Microsoft is stepping up its bug hunting efforts surrounding its Visual Studio development suite, adding Microsoft .NET Core and ASP.NET Core to its Bug Bounty program.
The bounties opened yesterday and will run “indefinitely,” according to Microsoft. The bounty program includes the Windows and Linux versions of .NET Core and ASP.NET Core.
Bounty payouts range from $500 to $15,000 and renews a technical preview bounty announced last year for .NET Core and ASP.NET 5 Beta that expired Jan. 20.
“During the RC1 and RC2 bounty periods we received quite a few interesting, intriguing and even puzzling bugs which we’ve addressed,” wrote Barry Dorrans, a .NET security analyst at Microsoft, in a blog post announcing the bounty program additions. “The RC 1 bounty included one report which prompted an entire rewrite of a feature to make it easier for developers to use successfully.”
Specifics for the latest bounty program include payouts for “critical and important vulnerabilities” found on the latest RTM version, or supported beta or RC releases of latest versions of Microsoft .NET Core, ASP.NET Core. The bug bounty also includes Kestrel, Microsoft’s new cross-platform web server, as well as bugs found in the default ASP.NET Core templates provided with the ASP.NET Web Tools Extension for Visual Studio 2015 or later, according to Microsoft.
Microsoft announced the update to its bug bounty program on Thursday, offering technical program descriptions as well. Microsoft released .NET Core and ASP.NET Core late June. Microsoft’s .NET Core is a small optimized runtime that is the basis of ASP.NET Core, with ports for Linux, OS X and FreeBSD. ASP.NET Core is an open source web framework used by developers for building cross-platform web applications that run on Windows, Linux and the Mac.

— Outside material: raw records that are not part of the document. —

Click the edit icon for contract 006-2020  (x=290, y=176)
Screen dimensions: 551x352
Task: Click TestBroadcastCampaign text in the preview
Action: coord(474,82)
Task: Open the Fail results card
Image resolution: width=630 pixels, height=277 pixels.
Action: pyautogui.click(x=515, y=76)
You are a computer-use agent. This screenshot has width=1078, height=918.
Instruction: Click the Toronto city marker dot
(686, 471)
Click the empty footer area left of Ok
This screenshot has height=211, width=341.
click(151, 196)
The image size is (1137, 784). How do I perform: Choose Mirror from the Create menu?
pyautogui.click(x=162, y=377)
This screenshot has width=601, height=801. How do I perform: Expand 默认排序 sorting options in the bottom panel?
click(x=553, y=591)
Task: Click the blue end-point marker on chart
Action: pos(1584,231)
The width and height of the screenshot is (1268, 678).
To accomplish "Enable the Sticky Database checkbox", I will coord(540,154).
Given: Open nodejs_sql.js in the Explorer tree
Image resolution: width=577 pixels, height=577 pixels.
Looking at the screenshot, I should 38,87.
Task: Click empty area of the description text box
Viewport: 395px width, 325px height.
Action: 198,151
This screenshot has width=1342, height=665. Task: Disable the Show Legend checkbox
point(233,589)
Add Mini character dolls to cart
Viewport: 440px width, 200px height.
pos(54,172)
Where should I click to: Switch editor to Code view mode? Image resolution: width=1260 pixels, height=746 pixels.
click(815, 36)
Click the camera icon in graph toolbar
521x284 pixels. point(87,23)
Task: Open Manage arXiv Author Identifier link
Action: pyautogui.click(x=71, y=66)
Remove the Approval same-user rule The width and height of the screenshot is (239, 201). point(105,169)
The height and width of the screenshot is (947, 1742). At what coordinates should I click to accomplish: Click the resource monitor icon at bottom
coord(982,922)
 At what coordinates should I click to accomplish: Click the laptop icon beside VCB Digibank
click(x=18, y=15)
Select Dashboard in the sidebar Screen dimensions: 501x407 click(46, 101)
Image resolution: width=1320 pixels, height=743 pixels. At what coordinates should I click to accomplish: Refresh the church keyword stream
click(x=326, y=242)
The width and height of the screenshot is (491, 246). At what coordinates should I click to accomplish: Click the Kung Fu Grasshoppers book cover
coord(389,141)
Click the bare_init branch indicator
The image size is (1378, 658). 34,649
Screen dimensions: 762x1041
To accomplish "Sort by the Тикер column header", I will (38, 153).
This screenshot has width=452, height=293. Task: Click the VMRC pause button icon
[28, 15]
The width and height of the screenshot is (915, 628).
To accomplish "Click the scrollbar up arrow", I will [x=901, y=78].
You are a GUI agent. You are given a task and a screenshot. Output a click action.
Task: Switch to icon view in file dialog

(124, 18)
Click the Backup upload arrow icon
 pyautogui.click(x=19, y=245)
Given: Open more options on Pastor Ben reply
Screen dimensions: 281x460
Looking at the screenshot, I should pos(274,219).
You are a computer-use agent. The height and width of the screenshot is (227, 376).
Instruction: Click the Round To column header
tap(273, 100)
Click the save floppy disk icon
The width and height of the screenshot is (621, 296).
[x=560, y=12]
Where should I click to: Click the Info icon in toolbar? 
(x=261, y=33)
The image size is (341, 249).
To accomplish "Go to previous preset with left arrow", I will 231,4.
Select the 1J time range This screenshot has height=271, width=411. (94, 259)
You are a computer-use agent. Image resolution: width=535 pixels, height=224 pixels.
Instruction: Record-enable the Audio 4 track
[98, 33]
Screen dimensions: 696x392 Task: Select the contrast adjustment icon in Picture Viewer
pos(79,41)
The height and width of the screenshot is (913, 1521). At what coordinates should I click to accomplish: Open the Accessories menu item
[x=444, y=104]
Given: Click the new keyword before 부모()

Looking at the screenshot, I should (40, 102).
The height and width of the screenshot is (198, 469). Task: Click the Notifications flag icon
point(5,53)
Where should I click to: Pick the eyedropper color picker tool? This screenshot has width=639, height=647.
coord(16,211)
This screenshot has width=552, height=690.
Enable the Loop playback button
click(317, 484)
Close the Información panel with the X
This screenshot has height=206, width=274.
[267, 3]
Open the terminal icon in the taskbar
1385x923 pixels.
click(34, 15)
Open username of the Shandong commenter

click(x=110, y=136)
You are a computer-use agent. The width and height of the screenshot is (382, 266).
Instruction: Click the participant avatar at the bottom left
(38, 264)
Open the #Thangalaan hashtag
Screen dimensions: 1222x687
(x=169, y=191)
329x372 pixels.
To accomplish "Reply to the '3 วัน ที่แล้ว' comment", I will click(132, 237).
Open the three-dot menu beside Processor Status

Payouts for .NET Core and ASP.NET Core bugs top out at $15,000 for “high quality” flaws tied to remote code execution. Microsoft will pay up to $9,000 for “high quality” bugs relating to security design flaws and successful elevation of privileges. Payouts of $5,000 will go to bug bounty hunters that find remote DoS and tampering/spoofing vulnerabilities. At the base level Microsoft said template CSRF or XSS bugs will payout between $500 and $2,000.
Microsoft launched its bug bounty program in 2013, agreeing to pay good money to white hats, researchers and aspiring young hackers to find vulnerabilities in its universe of products.